◆ Your assignment
What you produce should be the lines from the line containing "Viewport: 1024px width, 539px height." through the last line below, both ends included, reproduced exactly and without pictures.

Records from a collection:
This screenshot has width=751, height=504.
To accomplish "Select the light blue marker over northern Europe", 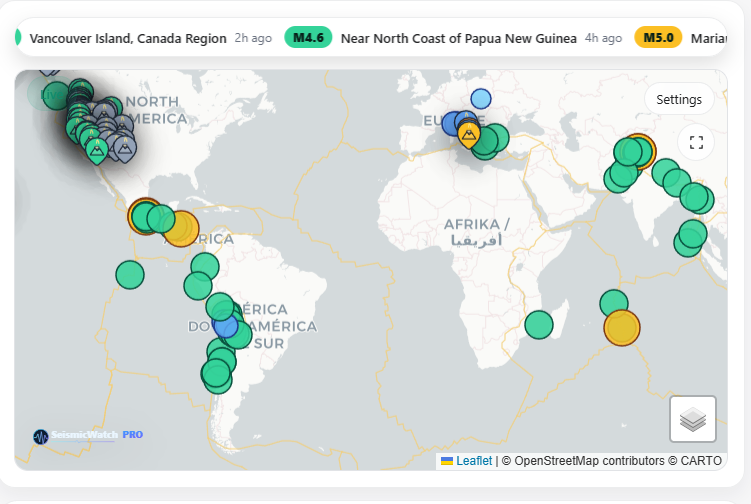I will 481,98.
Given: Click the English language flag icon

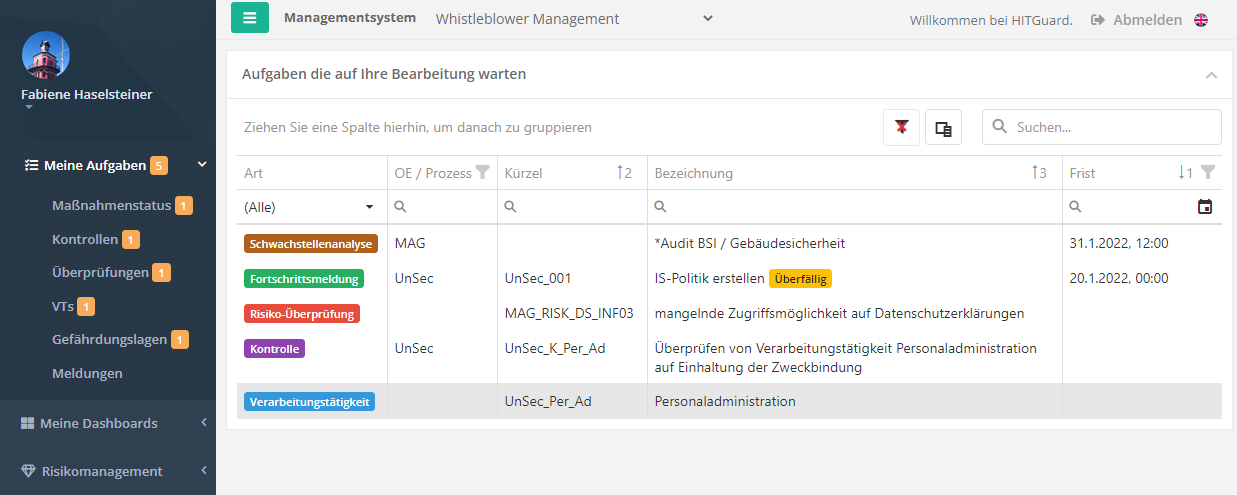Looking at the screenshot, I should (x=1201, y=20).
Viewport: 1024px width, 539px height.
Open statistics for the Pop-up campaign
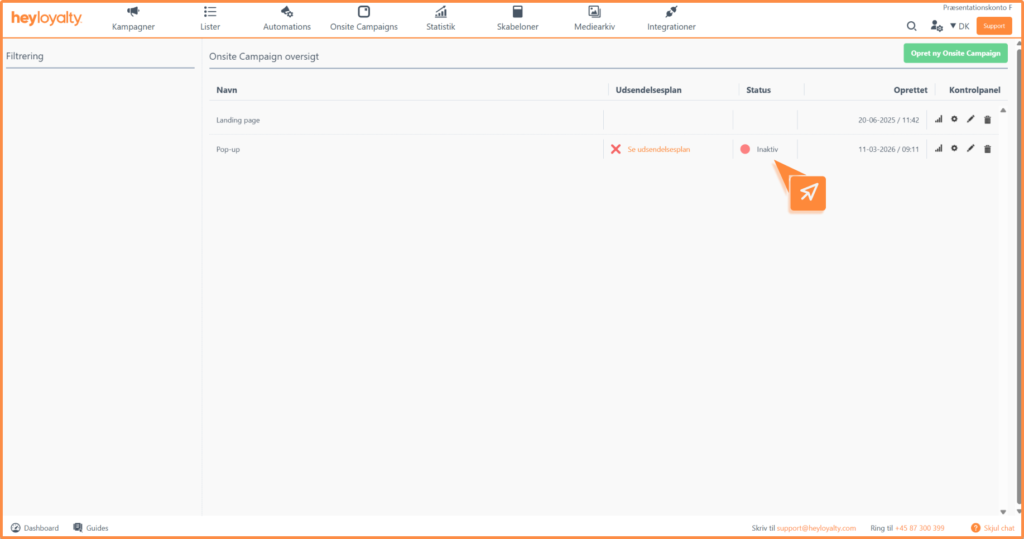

◆ Exercise response
Viewport: 1024px width, 539px height.
Open statistics for the Pop-up campaign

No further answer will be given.